The copy you return must begin at the line containing "Click the diamond emoji after Aces (Ø,G)" and end at the final line of the listing below, with every picture left out.
*** Given records Section Begins ***
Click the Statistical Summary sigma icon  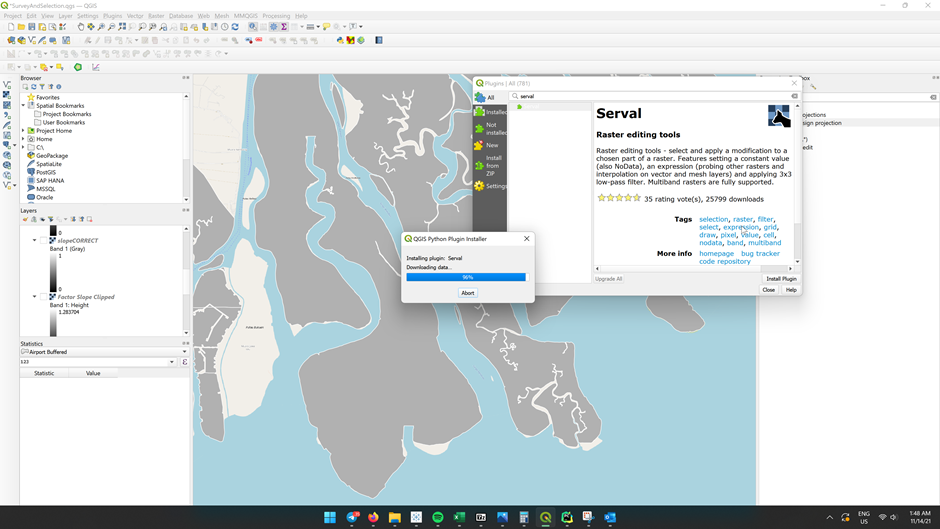284,27
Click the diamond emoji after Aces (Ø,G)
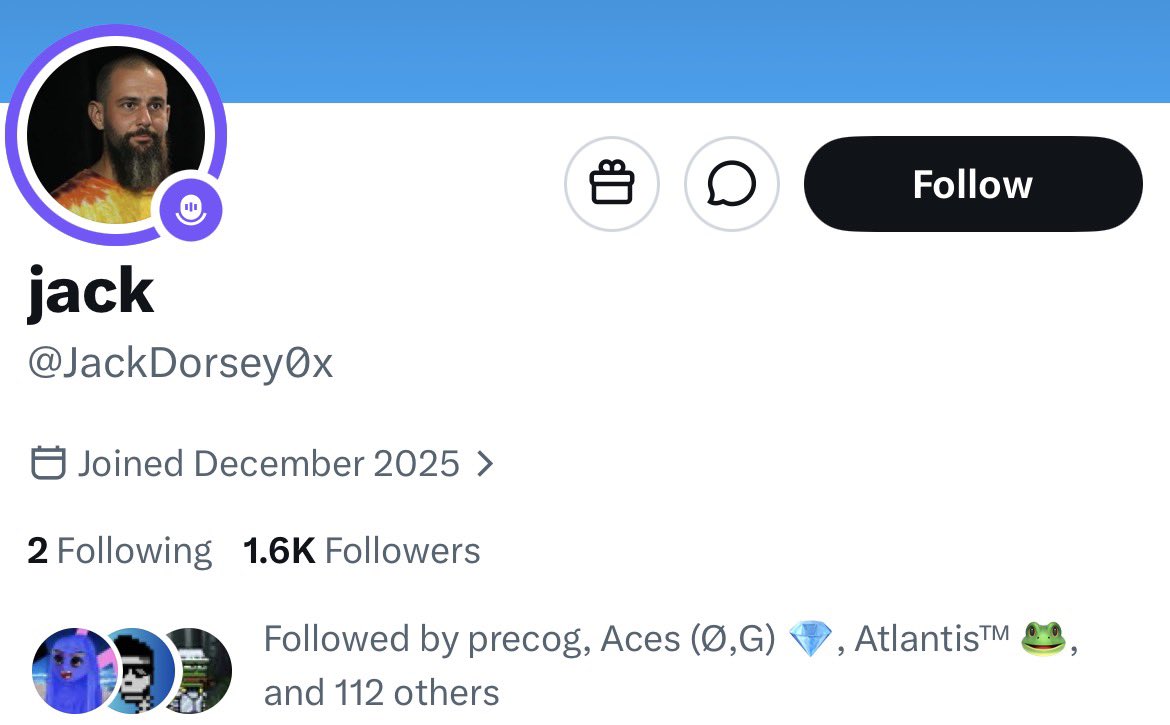1170x725 pixels. tap(810, 639)
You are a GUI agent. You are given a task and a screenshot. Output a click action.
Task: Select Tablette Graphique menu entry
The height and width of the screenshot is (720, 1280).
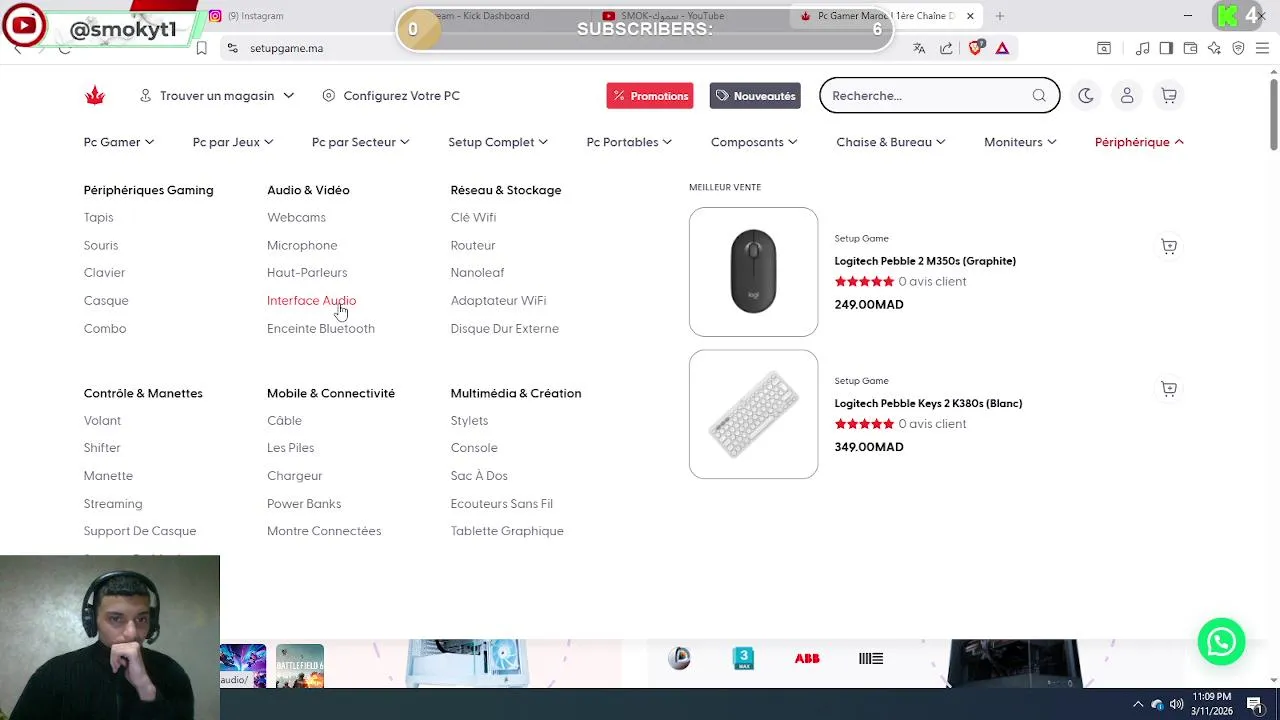(x=507, y=531)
*** Given records Section Ends ***
▶ _Your response_:
Click the diamond emoji after Aces (Ø,G)
1170x725 pixels. tap(810, 639)
You are a GUI agent. You are given a task and a screenshot. Output a click action.
Task: Select Tablette Graphique menu entry
The height and width of the screenshot is (720, 1280).
(x=507, y=531)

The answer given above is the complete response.